Top of DATASET ENTRIES

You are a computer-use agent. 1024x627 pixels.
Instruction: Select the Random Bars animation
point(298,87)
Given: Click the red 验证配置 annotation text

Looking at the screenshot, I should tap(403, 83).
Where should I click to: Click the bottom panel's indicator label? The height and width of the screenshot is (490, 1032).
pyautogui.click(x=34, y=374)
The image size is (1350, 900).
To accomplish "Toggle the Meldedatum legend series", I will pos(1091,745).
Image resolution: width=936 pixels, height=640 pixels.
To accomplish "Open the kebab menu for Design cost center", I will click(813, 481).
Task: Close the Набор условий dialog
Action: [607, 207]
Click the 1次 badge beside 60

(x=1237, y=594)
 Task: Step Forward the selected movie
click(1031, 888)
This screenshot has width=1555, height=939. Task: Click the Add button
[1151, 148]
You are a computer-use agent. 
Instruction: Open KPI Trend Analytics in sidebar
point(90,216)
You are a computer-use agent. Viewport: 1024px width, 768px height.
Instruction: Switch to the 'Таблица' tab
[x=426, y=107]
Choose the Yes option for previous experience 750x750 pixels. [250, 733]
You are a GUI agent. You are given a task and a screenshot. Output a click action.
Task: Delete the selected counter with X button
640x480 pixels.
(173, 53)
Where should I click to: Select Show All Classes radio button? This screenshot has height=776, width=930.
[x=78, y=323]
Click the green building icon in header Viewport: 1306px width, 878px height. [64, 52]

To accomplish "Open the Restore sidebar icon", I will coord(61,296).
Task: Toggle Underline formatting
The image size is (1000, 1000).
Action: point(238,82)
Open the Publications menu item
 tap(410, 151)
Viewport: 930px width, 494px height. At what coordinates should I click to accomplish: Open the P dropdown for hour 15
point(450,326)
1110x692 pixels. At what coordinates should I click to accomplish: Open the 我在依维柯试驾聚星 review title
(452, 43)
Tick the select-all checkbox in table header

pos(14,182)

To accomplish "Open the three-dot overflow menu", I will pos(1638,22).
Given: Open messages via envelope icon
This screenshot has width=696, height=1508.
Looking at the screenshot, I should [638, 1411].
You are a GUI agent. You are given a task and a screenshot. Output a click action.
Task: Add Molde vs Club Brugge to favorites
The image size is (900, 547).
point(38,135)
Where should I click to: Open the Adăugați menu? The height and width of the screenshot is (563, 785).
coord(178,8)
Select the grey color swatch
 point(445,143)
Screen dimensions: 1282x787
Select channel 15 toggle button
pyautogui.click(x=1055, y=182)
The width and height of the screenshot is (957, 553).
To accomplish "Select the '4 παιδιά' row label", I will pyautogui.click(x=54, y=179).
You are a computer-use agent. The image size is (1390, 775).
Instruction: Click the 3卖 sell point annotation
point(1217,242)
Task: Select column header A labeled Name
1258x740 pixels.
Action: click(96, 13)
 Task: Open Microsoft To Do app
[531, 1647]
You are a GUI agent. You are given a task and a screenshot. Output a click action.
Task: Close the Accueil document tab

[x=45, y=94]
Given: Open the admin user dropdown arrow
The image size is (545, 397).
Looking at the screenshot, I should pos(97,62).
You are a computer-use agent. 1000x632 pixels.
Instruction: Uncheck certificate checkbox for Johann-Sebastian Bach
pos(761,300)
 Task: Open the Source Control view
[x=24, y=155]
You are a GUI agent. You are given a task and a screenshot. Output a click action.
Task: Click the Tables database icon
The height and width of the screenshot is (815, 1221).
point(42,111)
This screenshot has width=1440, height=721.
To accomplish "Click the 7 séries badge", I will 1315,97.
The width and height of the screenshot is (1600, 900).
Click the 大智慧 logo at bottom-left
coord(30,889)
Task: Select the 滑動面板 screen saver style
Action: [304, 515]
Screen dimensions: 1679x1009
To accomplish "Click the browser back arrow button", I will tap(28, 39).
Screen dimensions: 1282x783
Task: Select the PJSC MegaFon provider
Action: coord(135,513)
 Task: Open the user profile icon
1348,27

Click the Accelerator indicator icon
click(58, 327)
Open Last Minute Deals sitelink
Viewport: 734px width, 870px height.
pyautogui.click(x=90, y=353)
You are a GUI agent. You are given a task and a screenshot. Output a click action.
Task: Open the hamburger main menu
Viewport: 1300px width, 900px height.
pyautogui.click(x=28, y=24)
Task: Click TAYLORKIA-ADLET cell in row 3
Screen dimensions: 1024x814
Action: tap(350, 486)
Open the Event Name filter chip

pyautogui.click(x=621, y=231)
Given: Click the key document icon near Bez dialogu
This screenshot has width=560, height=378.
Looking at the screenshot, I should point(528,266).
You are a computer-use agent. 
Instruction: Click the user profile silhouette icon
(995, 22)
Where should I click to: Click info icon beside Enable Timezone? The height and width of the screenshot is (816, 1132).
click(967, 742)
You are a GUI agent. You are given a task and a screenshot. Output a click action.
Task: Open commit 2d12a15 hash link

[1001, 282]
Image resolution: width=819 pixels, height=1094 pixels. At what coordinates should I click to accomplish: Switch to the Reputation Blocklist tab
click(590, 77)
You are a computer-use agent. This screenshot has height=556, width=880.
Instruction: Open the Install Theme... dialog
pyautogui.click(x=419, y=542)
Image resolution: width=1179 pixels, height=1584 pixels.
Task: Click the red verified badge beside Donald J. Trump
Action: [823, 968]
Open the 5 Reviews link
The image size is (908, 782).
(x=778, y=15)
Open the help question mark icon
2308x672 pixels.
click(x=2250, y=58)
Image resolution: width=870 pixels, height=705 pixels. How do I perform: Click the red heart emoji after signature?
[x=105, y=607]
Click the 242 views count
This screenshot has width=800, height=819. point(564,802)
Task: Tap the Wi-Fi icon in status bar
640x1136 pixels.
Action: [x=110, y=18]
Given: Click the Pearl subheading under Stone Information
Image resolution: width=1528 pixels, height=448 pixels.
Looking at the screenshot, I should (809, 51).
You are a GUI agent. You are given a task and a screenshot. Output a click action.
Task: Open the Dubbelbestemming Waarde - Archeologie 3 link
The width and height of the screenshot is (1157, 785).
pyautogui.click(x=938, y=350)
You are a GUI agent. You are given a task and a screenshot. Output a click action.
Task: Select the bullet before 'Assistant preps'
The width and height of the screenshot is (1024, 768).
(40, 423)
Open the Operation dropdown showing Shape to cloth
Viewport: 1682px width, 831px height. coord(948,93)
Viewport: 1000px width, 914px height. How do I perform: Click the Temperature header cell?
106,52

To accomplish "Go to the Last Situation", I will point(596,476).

Bottom of DATASET ENTRIES

## ACTIVITY
Repeat the data in its entirety, character for character.

## RESPONSE BELOW
You are a computer-use agent. 1024x627 pixels.
Instruction: Select the Random Bars animation
point(298,87)
Given: Click the red 验证配置 annotation text

Looking at the screenshot, I should tap(403, 83).
Where should I click to: Click the bottom panel's indicator label? The height and width of the screenshot is (490, 1032).
pyautogui.click(x=34, y=374)
The image size is (1350, 900).
To accomplish "Toggle the Meldedatum legend series", I will pos(1091,745).
Image resolution: width=936 pixels, height=640 pixels.
To accomplish "Open the kebab menu for Design cost center", I will click(813, 481).
Task: Close the Набор условий dialog
Action: [607, 207]
Click the 1次 badge beside 60

(x=1237, y=594)
 Task: Step Forward the selected movie
click(1031, 888)
This screenshot has width=1555, height=939. Task: Click the Add button
[1151, 148]
You are a computer-use agent. 
Instruction: Open KPI Trend Analytics in sidebar
point(90,216)
You are a computer-use agent. Viewport: 1024px width, 768px height.
Instruction: Switch to the 'Таблица' tab
[x=426, y=107]
Choose the Yes option for previous experience 750x750 pixels. [250, 733]
You are a GUI agent. You are given a task and a screenshot. Output a click action.
Task: Delete the selected counter with X button
640x480 pixels.
(173, 53)
Where should I click to: Select Show All Classes radio button? This screenshot has height=776, width=930.
[x=78, y=323]
Click the green building icon in header Viewport: 1306px width, 878px height. [64, 52]

To accomplish "Open the Restore sidebar icon", I will coord(61,296).
Task: Toggle Underline formatting
The image size is (1000, 1000).
Action: point(238,82)
Open the Publications menu item
 tap(410, 151)
Viewport: 930px width, 494px height. At what coordinates should I click to accomplish: Open the P dropdown for hour 15
point(450,326)
1110x692 pixels. At what coordinates should I click to accomplish: Open the 我在依维柯试驾聚星 review title
(452, 43)
Tick the select-all checkbox in table header

pos(14,182)

To accomplish "Open the three-dot overflow menu", I will pos(1638,22).
Given: Open messages via envelope icon
This screenshot has width=696, height=1508.
Looking at the screenshot, I should [638, 1411].
You are a GUI agent. You are given a task and a screenshot. Output a click action.
Task: Add Molde vs Club Brugge to favorites
The image size is (900, 547).
point(38,135)
Where should I click to: Open the Adăugați menu? The height and width of the screenshot is (563, 785).
coord(178,8)
Select the grey color swatch
 point(445,143)
Screen dimensions: 1282x787
Select channel 15 toggle button
pyautogui.click(x=1055, y=182)
The width and height of the screenshot is (957, 553).
To accomplish "Select the '4 παιδιά' row label", I will pyautogui.click(x=54, y=179).
You are a computer-use agent. The image size is (1390, 775).
Instruction: Click the 3卖 sell point annotation
point(1217,242)
Task: Select column header A labeled Name
1258x740 pixels.
Action: click(96, 13)
 Task: Open Microsoft To Do app
[531, 1647]
You are a GUI agent. You are given a task and a screenshot. Output a click action.
Task: Close the Accueil document tab

[x=45, y=94]
Given: Open the admin user dropdown arrow
The image size is (545, 397).
Looking at the screenshot, I should pos(97,62).
You are a computer-use agent. 1000x632 pixels.
Instruction: Uncheck certificate checkbox for Johann-Sebastian Bach
pos(761,300)
 Task: Open the Source Control view
[x=24, y=155]
You are a GUI agent. You are given a task and a screenshot. Output a click action.
Task: Click the Tables database icon
The height and width of the screenshot is (815, 1221).
point(42,111)
This screenshot has width=1440, height=721.
To accomplish "Click the 7 séries badge", I will 1315,97.
The width and height of the screenshot is (1600, 900).
Click the 大智慧 logo at bottom-left
coord(30,889)
Task: Select the 滑動面板 screen saver style
Action: [304, 515]
Screen dimensions: 1679x1009
To accomplish "Click the browser back arrow button", I will tap(28, 39).
Screen dimensions: 1282x783
Task: Select the PJSC MegaFon provider
Action: coord(135,513)
 Task: Open the user profile icon
1348,27

Click the Accelerator indicator icon
click(58, 327)
Open Last Minute Deals sitelink
Viewport: 734px width, 870px height.
pyautogui.click(x=90, y=353)
You are a GUI agent. You are given a task and a screenshot. Output a click action.
Task: Open the hamburger main menu
Viewport: 1300px width, 900px height.
pyautogui.click(x=28, y=24)
Task: Click TAYLORKIA-ADLET cell in row 3
Screen dimensions: 1024x814
Action: tap(350, 486)
Open the Event Name filter chip

pyautogui.click(x=621, y=231)
Given: Click the key document icon near Bez dialogu
This screenshot has width=560, height=378.
Looking at the screenshot, I should point(528,266).
You are a computer-use agent. 
Instruction: Click the user profile silhouette icon
(995, 22)
Where should I click to: Click info icon beside Enable Timezone? The height and width of the screenshot is (816, 1132).
click(967, 742)
You are a GUI agent. You are given a task and a screenshot. Output a click action.
Task: Open commit 2d12a15 hash link

[1001, 282]
Image resolution: width=819 pixels, height=1094 pixels. At what coordinates should I click to accomplish: Switch to the Reputation Blocklist tab
click(590, 77)
You are a computer-use agent. This screenshot has height=556, width=880.
Instruction: Open the Install Theme... dialog
pyautogui.click(x=419, y=542)
Image resolution: width=1179 pixels, height=1584 pixels.
Task: Click the red verified badge beside Donald J. Trump
Action: [823, 968]
Open the 5 Reviews link
The image size is (908, 782).
(x=778, y=15)
Open the help question mark icon
2308x672 pixels.
click(x=2250, y=58)
Image resolution: width=870 pixels, height=705 pixels. How do I perform: Click the red heart emoji after signature?
[x=105, y=607]
Click the 242 views count
This screenshot has width=800, height=819. point(564,802)
Task: Tap the Wi-Fi icon in status bar
640x1136 pixels.
Action: [x=110, y=18]
Given: Click the Pearl subheading under Stone Information
Image resolution: width=1528 pixels, height=448 pixels.
Looking at the screenshot, I should (809, 51).
You are a GUI agent. You are given a task and a screenshot. Output a click action.
Task: Open the Dubbelbestemming Waarde - Archeologie 3 link
The width and height of the screenshot is (1157, 785).
pyautogui.click(x=938, y=350)
You are a GUI agent. You are given a task and a screenshot. Output a click action.
Task: Select the bullet before 'Assistant preps'
The width and height of the screenshot is (1024, 768).
(40, 423)
Open the Operation dropdown showing Shape to cloth
Viewport: 1682px width, 831px height. coord(948,93)
Viewport: 1000px width, 914px height. How do I perform: Click the Temperature header cell?
106,52

To accomplish "Go to the Last Situation", I will point(596,476).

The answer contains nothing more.